▸ EXERCISE AIM
Update the lines from the one containing "Given: Click the Reporting Dashboard link" through the one containing "Action: (x=517, y=281)", both included, by changing "thumbnail" to "preview image". Keep everything else the same, and give back only those lines.

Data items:
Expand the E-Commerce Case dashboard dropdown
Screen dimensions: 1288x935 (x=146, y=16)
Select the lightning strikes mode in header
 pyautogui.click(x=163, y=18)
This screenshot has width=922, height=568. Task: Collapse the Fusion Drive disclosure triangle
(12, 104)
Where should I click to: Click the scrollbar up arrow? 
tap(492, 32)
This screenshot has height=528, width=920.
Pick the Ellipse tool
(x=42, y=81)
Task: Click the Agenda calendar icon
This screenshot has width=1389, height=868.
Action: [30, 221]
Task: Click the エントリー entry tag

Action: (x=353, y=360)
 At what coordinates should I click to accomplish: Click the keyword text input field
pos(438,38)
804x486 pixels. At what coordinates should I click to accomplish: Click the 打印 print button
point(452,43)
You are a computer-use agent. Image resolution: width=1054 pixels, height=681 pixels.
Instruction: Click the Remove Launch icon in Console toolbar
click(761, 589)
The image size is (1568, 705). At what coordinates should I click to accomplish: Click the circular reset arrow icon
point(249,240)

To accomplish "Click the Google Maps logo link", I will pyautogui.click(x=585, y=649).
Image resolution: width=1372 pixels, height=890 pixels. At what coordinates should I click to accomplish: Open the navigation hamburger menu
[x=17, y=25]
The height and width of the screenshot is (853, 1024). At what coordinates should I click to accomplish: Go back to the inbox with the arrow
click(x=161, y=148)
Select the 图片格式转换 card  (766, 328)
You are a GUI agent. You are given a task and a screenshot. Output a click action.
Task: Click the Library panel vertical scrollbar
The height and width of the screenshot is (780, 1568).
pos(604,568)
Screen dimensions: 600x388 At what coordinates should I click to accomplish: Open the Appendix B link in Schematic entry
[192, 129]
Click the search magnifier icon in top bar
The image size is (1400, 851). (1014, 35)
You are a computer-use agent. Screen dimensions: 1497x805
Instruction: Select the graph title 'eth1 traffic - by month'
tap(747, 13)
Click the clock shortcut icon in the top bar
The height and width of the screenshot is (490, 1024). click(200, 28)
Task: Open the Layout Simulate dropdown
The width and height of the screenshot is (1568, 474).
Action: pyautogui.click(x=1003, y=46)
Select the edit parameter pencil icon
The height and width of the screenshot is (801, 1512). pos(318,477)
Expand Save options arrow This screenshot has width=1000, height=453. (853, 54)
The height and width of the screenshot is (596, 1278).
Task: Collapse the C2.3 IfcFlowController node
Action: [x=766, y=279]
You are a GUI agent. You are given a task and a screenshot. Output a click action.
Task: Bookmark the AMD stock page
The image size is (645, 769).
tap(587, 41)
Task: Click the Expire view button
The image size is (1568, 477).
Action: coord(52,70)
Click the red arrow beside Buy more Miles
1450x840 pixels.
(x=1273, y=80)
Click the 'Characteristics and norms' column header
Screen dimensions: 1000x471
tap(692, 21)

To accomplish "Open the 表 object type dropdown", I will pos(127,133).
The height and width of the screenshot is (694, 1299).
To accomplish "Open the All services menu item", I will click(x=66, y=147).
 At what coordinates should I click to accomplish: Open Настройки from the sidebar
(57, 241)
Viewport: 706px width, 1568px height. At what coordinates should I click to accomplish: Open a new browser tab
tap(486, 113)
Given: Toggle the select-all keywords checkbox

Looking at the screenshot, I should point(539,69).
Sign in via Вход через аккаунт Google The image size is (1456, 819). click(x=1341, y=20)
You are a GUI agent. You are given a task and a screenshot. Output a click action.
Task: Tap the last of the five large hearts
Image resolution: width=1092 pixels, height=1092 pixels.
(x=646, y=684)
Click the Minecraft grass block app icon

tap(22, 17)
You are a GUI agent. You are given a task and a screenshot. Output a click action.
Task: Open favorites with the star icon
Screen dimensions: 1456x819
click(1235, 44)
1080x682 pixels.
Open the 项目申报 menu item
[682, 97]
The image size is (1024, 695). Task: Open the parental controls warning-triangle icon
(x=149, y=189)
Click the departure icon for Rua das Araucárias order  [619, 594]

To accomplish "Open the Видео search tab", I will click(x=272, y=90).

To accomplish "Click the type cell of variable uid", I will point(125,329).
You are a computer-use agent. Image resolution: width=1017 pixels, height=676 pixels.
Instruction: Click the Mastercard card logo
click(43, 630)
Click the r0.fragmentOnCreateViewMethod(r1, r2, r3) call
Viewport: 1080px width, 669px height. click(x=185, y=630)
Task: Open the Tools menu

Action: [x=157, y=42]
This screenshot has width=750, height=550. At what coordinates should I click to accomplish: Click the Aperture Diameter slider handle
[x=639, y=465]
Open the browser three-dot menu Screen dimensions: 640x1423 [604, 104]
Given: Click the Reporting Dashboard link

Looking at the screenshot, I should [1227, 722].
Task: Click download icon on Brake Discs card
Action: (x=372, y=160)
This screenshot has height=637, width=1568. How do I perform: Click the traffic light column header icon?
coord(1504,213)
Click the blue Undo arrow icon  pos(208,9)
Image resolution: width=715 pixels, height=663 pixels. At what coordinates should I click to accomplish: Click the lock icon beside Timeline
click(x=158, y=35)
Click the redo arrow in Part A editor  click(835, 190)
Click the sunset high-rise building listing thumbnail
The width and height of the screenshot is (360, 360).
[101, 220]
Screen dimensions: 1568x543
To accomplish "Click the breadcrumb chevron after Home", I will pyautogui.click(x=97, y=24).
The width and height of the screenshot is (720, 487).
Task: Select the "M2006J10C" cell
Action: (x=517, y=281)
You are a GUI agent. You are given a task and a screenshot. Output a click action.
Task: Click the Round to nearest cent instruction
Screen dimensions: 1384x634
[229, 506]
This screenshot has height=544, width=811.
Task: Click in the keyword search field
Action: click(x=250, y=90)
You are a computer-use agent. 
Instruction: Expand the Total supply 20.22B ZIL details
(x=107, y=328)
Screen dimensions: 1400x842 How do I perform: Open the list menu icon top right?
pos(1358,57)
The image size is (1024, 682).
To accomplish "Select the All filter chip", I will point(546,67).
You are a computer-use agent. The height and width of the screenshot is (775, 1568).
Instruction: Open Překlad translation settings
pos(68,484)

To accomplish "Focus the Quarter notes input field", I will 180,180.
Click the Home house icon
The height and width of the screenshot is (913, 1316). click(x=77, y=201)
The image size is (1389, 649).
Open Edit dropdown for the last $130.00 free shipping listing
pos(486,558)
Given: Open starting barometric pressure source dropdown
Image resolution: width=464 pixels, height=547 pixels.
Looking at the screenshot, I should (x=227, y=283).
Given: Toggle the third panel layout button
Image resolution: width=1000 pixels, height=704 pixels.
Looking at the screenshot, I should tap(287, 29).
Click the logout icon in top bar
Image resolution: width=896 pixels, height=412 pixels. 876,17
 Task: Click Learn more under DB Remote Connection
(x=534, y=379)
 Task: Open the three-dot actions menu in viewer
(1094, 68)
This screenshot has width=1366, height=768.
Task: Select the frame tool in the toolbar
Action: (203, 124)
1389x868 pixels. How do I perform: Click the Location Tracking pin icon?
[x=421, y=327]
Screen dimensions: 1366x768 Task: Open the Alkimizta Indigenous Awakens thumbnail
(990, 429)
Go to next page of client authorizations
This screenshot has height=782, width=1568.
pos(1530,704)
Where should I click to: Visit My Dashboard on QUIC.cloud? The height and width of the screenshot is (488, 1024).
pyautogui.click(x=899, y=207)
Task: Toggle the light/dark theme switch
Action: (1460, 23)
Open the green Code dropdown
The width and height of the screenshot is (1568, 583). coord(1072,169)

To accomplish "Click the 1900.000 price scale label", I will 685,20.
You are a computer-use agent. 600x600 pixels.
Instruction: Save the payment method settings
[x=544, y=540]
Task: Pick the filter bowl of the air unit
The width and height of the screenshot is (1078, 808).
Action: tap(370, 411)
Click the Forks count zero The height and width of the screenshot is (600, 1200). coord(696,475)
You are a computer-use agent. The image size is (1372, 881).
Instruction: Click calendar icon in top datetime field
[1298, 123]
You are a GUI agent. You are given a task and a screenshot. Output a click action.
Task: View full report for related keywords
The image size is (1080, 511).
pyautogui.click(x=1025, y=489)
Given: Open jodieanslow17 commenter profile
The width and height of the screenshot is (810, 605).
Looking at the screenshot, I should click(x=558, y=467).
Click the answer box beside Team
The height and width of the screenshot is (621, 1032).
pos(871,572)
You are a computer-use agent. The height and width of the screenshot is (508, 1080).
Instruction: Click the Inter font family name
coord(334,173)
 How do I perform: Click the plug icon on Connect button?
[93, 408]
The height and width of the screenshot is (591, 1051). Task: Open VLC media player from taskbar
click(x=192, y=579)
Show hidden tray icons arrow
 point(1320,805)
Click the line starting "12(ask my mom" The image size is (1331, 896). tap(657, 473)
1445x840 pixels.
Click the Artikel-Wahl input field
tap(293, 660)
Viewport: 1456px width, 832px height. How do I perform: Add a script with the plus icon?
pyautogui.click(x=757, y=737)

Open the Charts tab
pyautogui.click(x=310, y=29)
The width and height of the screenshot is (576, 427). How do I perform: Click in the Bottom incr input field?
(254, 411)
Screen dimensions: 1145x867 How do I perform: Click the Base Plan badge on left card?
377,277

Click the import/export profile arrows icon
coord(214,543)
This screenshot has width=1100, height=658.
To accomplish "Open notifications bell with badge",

▸ SOLUTION TO THE PROBLEM
Given: Click the Reporting Dashboard link

Looking at the screenshot, I should [1227, 722].
Task: Click download icon on Brake Discs card
Action: (x=372, y=160)
This screenshot has height=637, width=1568. How do I perform: Click the traffic light column header icon?
coord(1504,213)
Click the blue Undo arrow icon  pos(208,9)
Image resolution: width=715 pixels, height=663 pixels. At what coordinates should I click to accomplish: Click the lock icon beside Timeline
click(x=158, y=35)
Click the redo arrow in Part A editor  click(835, 190)
Click the sunset high-rise building listing preview image
The width and height of the screenshot is (360, 360).
[101, 220]
Screen dimensions: 1568x543
To accomplish "Click the breadcrumb chevron after Home", I will pyautogui.click(x=97, y=24).
The width and height of the screenshot is (720, 487).
Task: Select the "M2006J10C" cell
Action: (x=517, y=281)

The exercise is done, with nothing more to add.